Agnes Balint: personal accounts of World War Two in Hungary

This material is held atThe Wiener Holocaust Library

Scope and Content

This collection contains the personal papers of Agnes Balint describing her experiences as a Jewish woman at the time of the Nazi occupation in Budapest during the Second World War. In her papers submitted to Yad Vashem in support of her nomination of her rescuers being named "Righteous amongst the Nations" (1725/2), she provides details of her rescue, her life in hiding, the siege of Budapest, the support she obtained from friends that enabled her to survive the war and her escape to the country.

Also included is an eyewitness testimony of the German occupation and liberation of Budapest (author unknown, partly translated) (1725/.

Administrative / Biographical History

Agnes Balint (née Schachter) was born into a well-to-do Jewish family in Budapest. Her parents were Jolan (née Gluck) and Francis Schachter, who was an engineer and director of Agrarglobus, part of the Weiss Manfred conglomerate. Her mother's parents were living with them. She went to a Jewish preparatory school and later to a state school until she was 17 years old.

In 1941 she married her childhood sweetheart, Janos Kurti, a civil engineer. One year later, Janos Kurti was taken to a forced labour camp in the Ukraine where he died in December 1942 in a fire at the camp. Agnes gave birth to their son, Gabriel Geza, in September 1942.

> RECORDED INFORMATION
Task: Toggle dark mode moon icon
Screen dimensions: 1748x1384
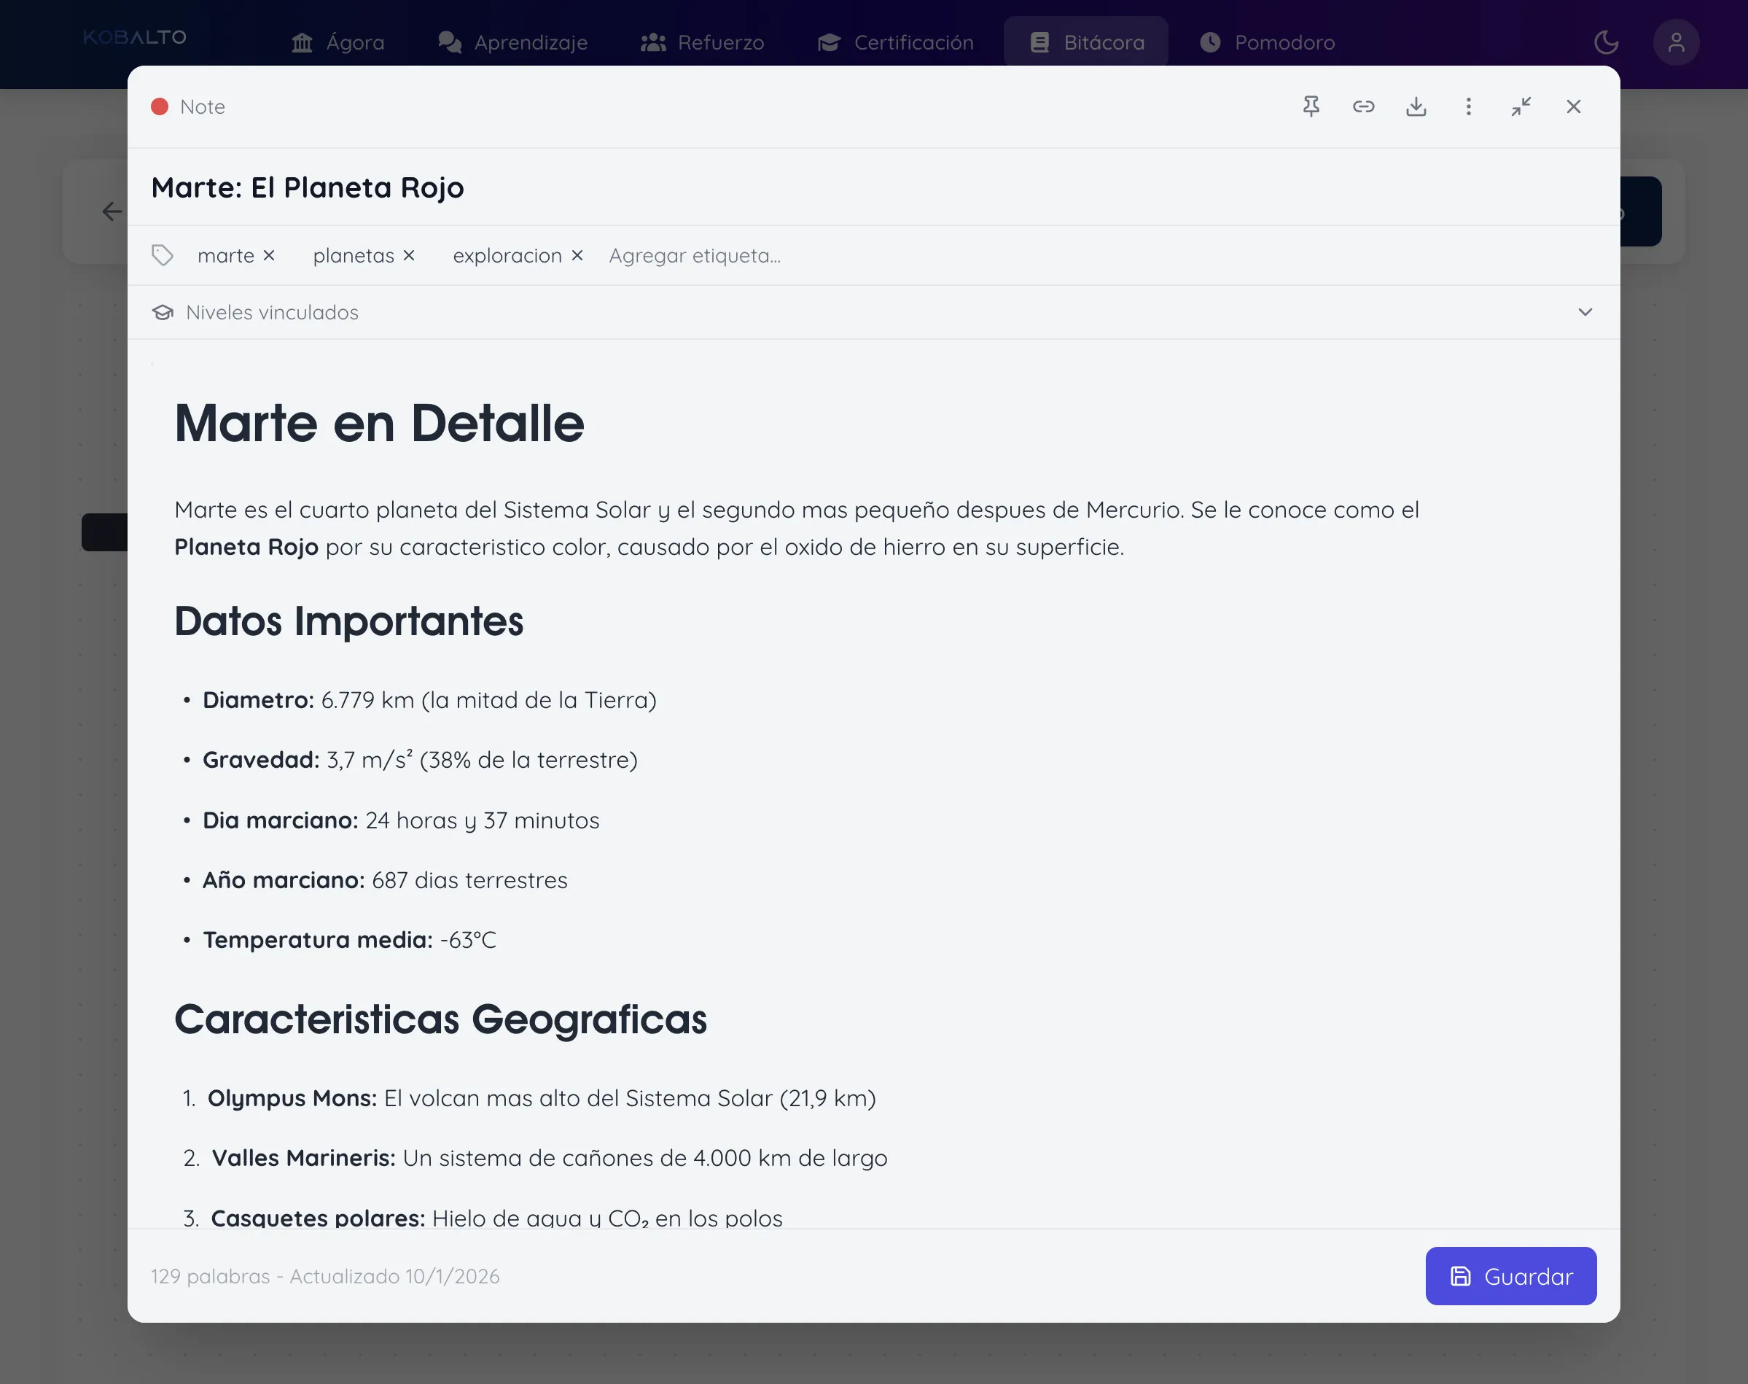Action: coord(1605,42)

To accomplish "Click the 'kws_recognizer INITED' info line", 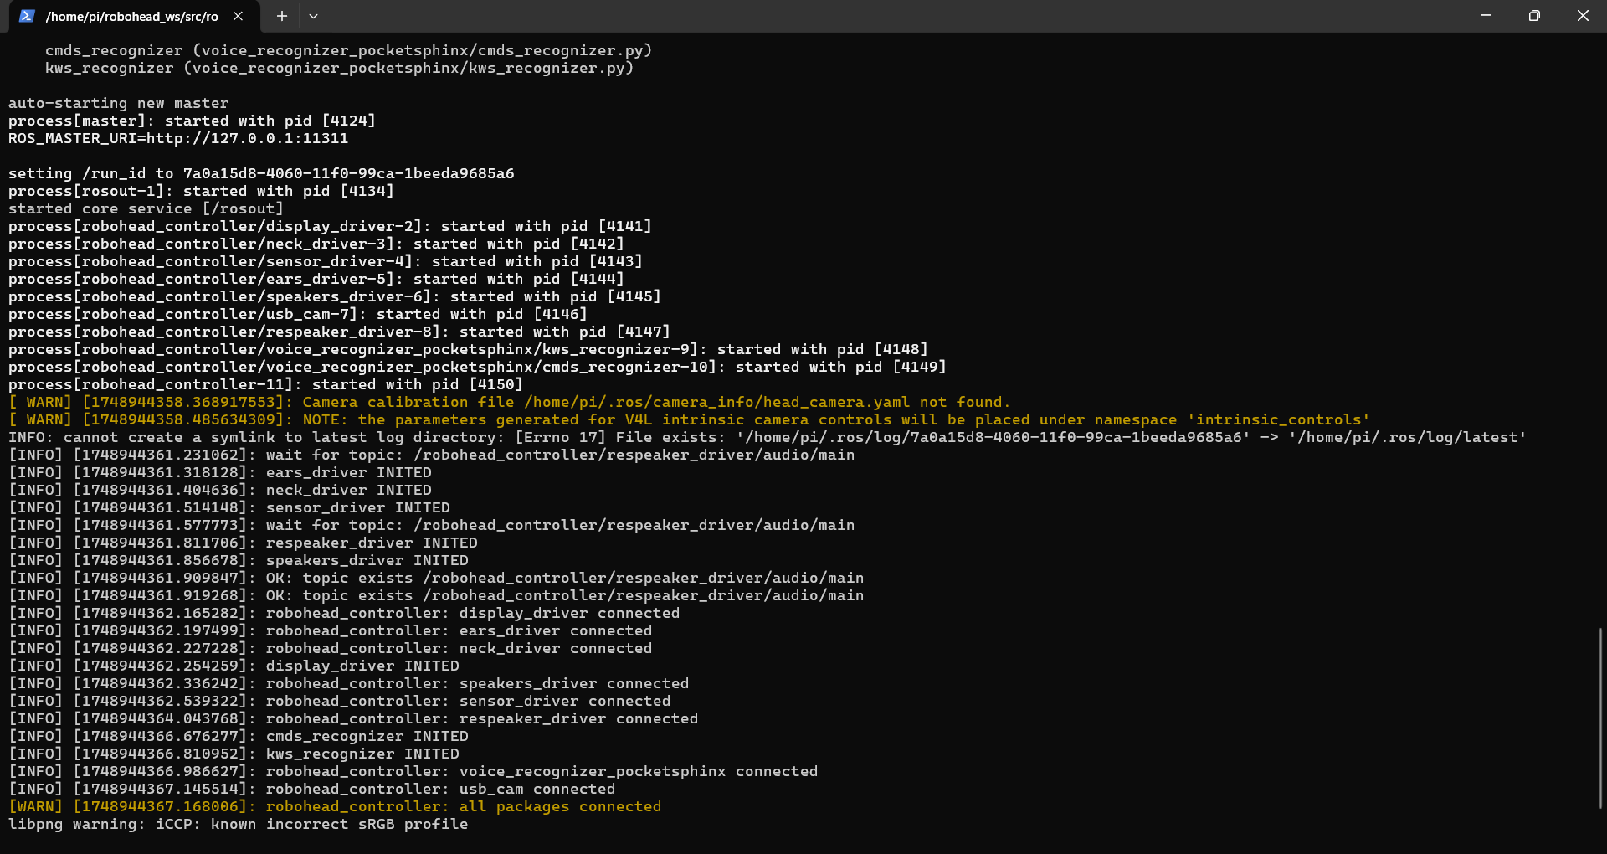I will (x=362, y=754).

--

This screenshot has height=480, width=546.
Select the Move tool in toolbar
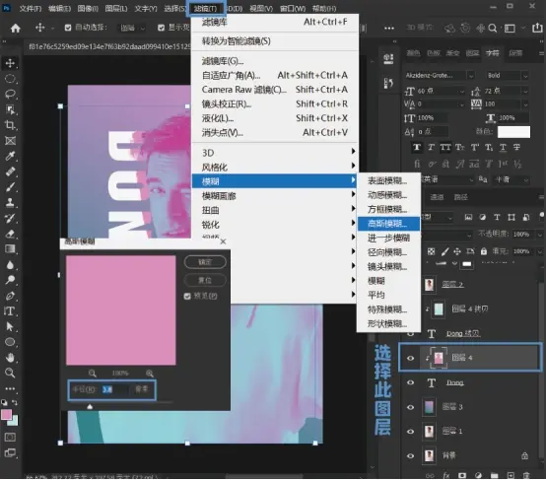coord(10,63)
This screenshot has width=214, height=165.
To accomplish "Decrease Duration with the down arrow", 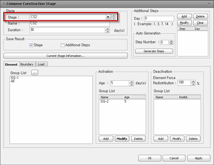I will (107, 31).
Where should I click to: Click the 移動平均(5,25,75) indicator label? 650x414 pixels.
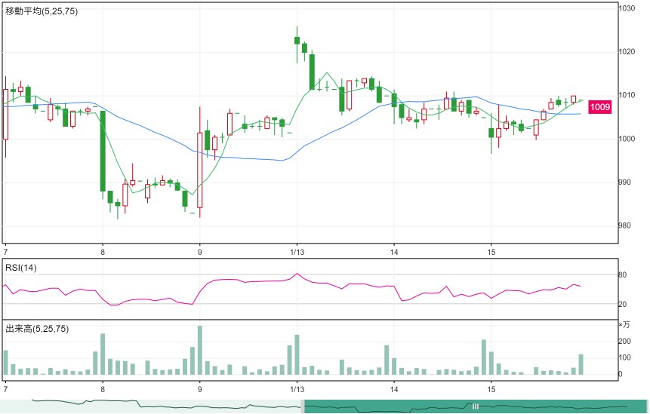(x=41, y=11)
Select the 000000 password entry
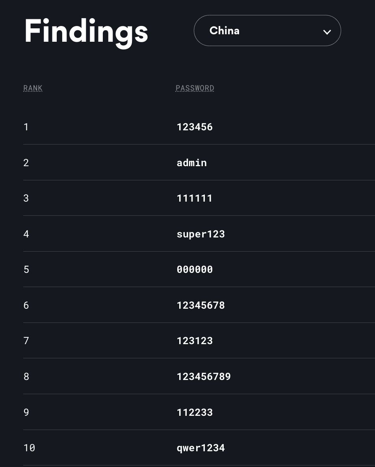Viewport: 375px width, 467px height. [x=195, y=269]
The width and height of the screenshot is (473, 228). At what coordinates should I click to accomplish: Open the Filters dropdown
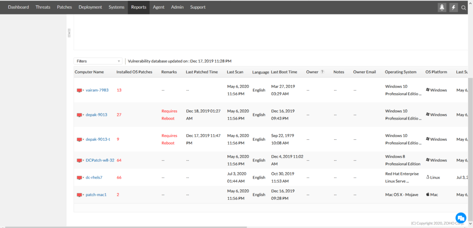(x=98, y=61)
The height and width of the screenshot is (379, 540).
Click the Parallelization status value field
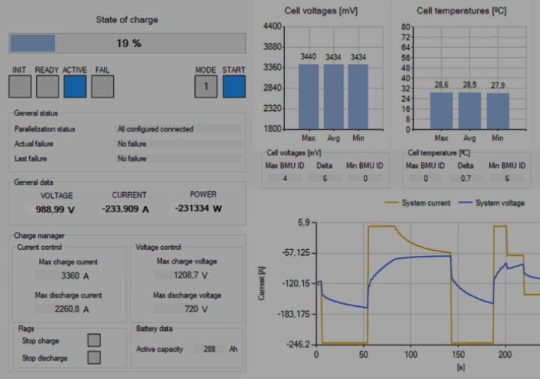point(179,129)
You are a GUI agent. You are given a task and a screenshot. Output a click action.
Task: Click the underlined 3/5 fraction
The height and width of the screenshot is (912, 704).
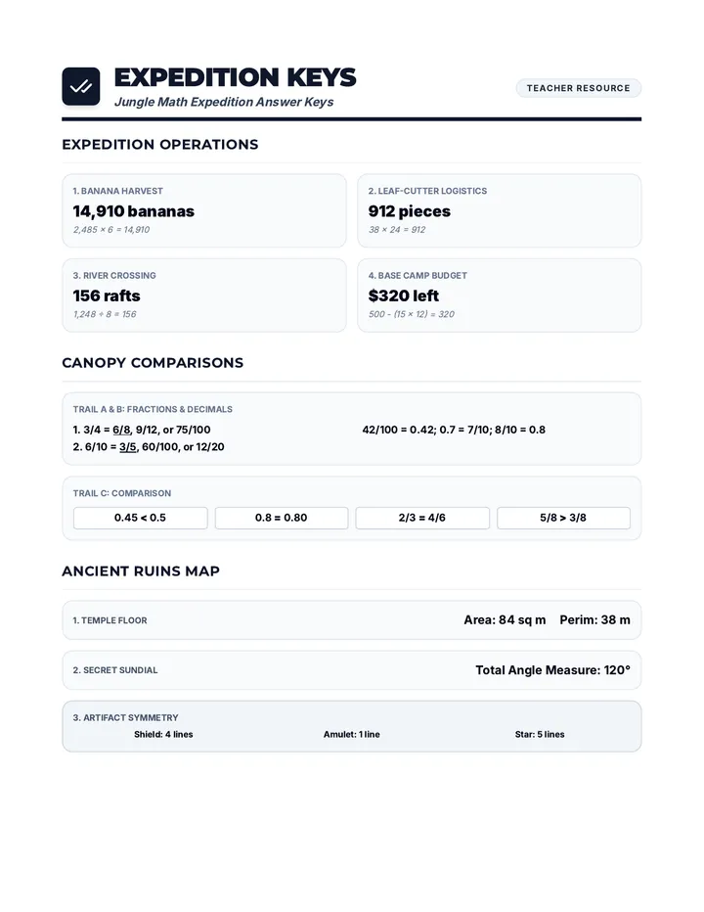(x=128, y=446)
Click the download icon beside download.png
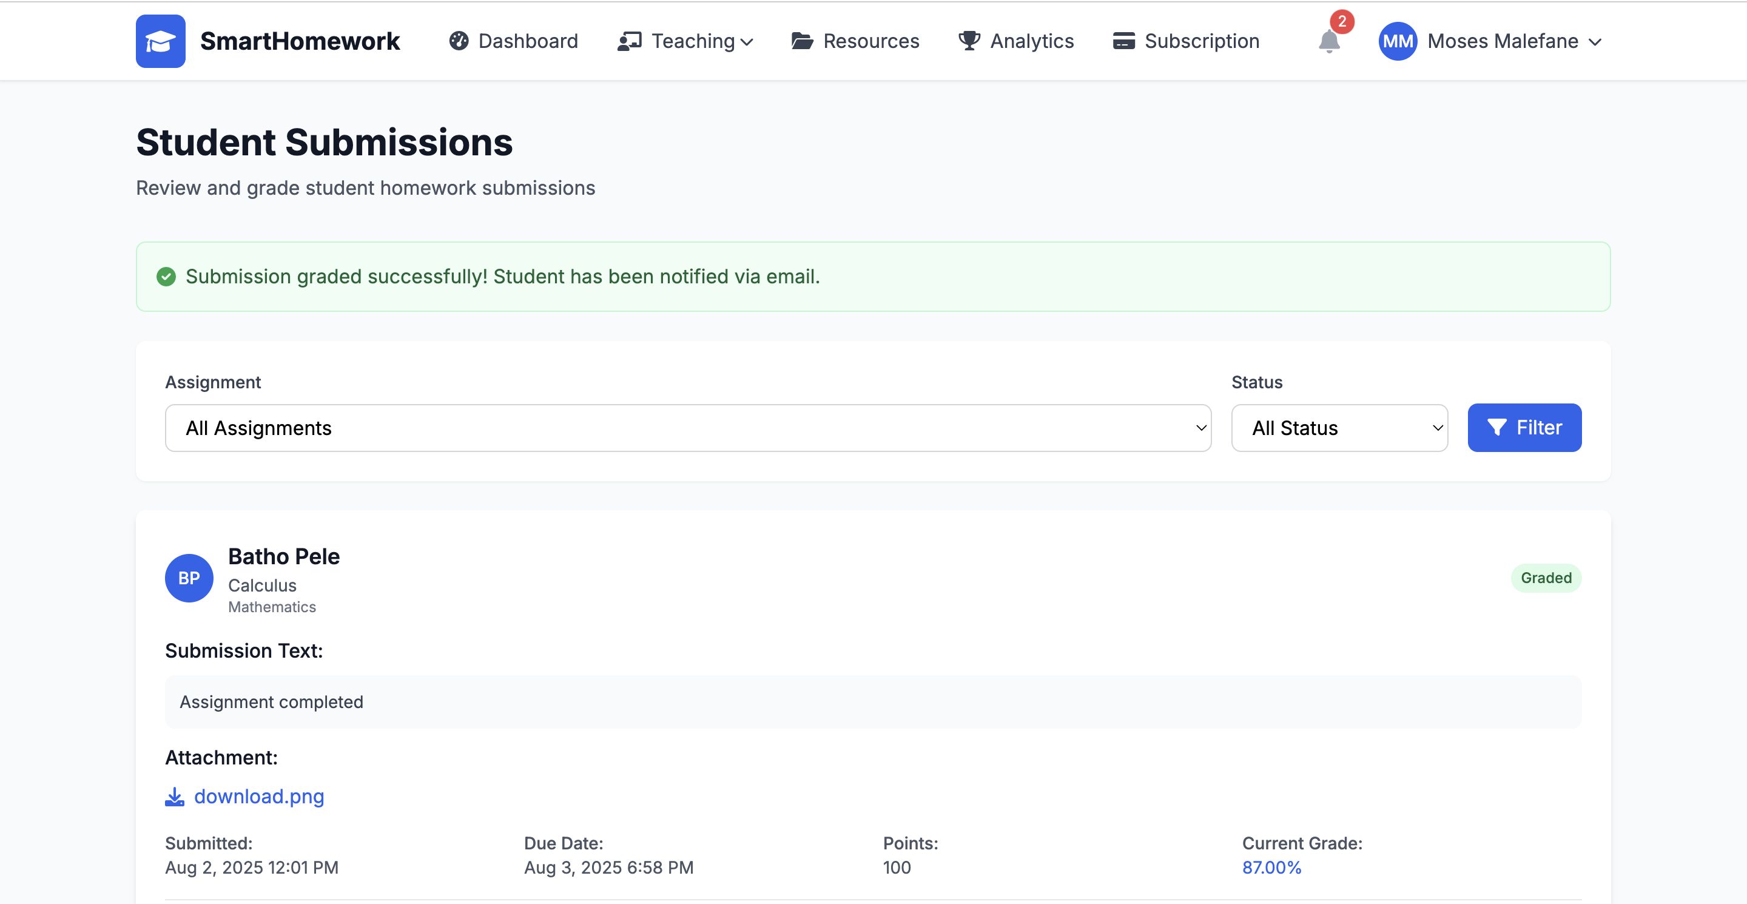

> GIVEN INSTRUCTION
Carry on the Agnes Balint collection description past its final sentence, keeping to the archive's tone and adding the next part of her biographical history.

> OUTPUT BELOW
Agnes Balint lived through the Second World War in Budapest seeing her fellow Jews being arrested and deported. She and her son managed to hide and eventually flee Budapest with the help of some Christian friends who provided temporary shelter and forged documents. She managed to avoid moving to a designated Jewish house and went into hiding in the country, in Ordas, in 1944.

Agnes Balint nominated her rescuers Zsófia Mesterhazi (née Ditróy), Haas Ödönnéand Jozsef Strahl to be Yad Vashem's "Righteous amongst the Nations" in 2006.

In 1947 she got married to a Hungarian Jew, Andrew Balint, who was already a British subject. She moved with her son and mother to London where she worked as an electrolyst. Her son Gabriel Geza Balint-Kurti later married Kitty Stein (see WL1753).

Access Information

See Wiener Library access conditions at: http://www.wienerlibrary.co.uk/usinglibrary/usingthelibrary.aspx

Acquisition Information

Donated by Agnes Balint

Note

2006/52

Alternative Form Available

Partly translated into English.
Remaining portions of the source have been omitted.